Are Classification Robustness and Explanation Robustness Really Strongly Correlated? An Analysis Through Input Loss Landscape

A common belief says that a model robust to adversarial attacks also has robust explanations, since both should come from a flat input loss landscape. This work tests that belief and finds the two are decoupled. You can read the full paper here.

The Challenge: A Widely Assumed Correlation That May Not Hold

If the belief were true, robust classifiers should also have flat explanation loss landscapes and robust saliency maps. The risk is real, because a saliency map can be adversarially manipulated without changing the predicted label, which opens a security gap if the assumed correlation is false.

A saliency map manipulated while the prediction stays fixed Adding crafted noise leaves the predicted label unchanged yet steers the saliency map toward a target map, which is the manipulation that motivates the study.

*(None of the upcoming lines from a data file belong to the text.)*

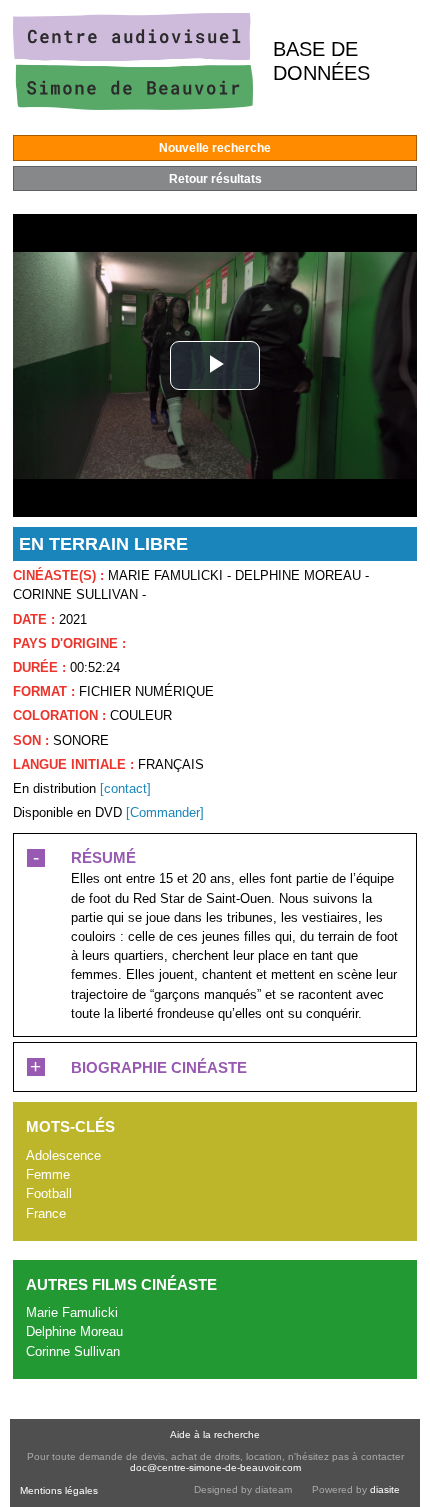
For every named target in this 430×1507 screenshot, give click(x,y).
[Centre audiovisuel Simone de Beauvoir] (133, 105)
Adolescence (63, 1155)
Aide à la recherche (215, 1434)
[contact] (125, 788)
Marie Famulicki (72, 1312)
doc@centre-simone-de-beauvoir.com (215, 1467)
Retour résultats (215, 179)
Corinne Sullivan (73, 1351)
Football (49, 1193)
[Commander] (165, 812)
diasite (385, 1489)
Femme (48, 1174)
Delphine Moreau (74, 1331)
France (46, 1213)
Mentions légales (59, 1490)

The Analysis and the SEP Method

The central finding is that classification robustness arises from a flat input loss landscape, but explanation robustness arises mainly from a high starting explanation loss, so flatness turns out to be the wrong lever for explanations.

Span a range of classification robustness

The study first trains many models with a standard trade-off method, sweeping its weight so the models range from weakly to strongly robust against attacks. This sweep is the controlled variable, because to ask whether the two robustness types move together you first need models that differ clearly in classification robustness.

Measure explanation robustness without exploding the cost

Comparing explanations across every pair of inputs is intractable, so the study clusters the data, samples representative prototypes, and measures explanation robustness by how much the explanation still resists being pushed toward a target after an attack converges, where more resistance means more robustness. The motivation is practical, since a tractable yet faithful measurement is what makes a careful comparison possible at all.

Inspect the loss landscape behind each robustness

With those measurements in hand, the study visualizes the input loss landscape of the explanation and checks whether more explanation robustness lines up with a flatter landscape. This is the crux test, because the prevailing belief rests entirely on the assumption that flatness is what drives both kinds of robustness.

Flatten or sharpen on purpose with SEP

Finally the study introduces SEP, a regularizer on the explanation under random noise whose sign decides the effect, flattening the landscape with a positive weight and sharpening it with a negative one. SEP is the causal probe, since being able to move the landscape on demand, while holding the classification training fixed, is what turns a correlation question into a controlled experiment.

The Two Robustness Types Move Independently

Across several datasets and architectures, sharpening the explanation landscape consistently makes explanations harder to attack while flattening it makes them easier, which is the opposite of what the flatness belief predicts, all while classification robustness barely changes.

Explanation and classification robustness move independently

Because explanation robustness can be driven up or down without moving classification robustness, the supposed strong correlation does not hold, and a curvature analysis confirms the effect comes from the landscape itself rather than from any change in accuracy.

Takeaway

Robust classification does not buy robust explanations. Since the two can be moved independently, defending a model’s predictions and defending its explanations are separate goals, and saliency based explanations need their own protection.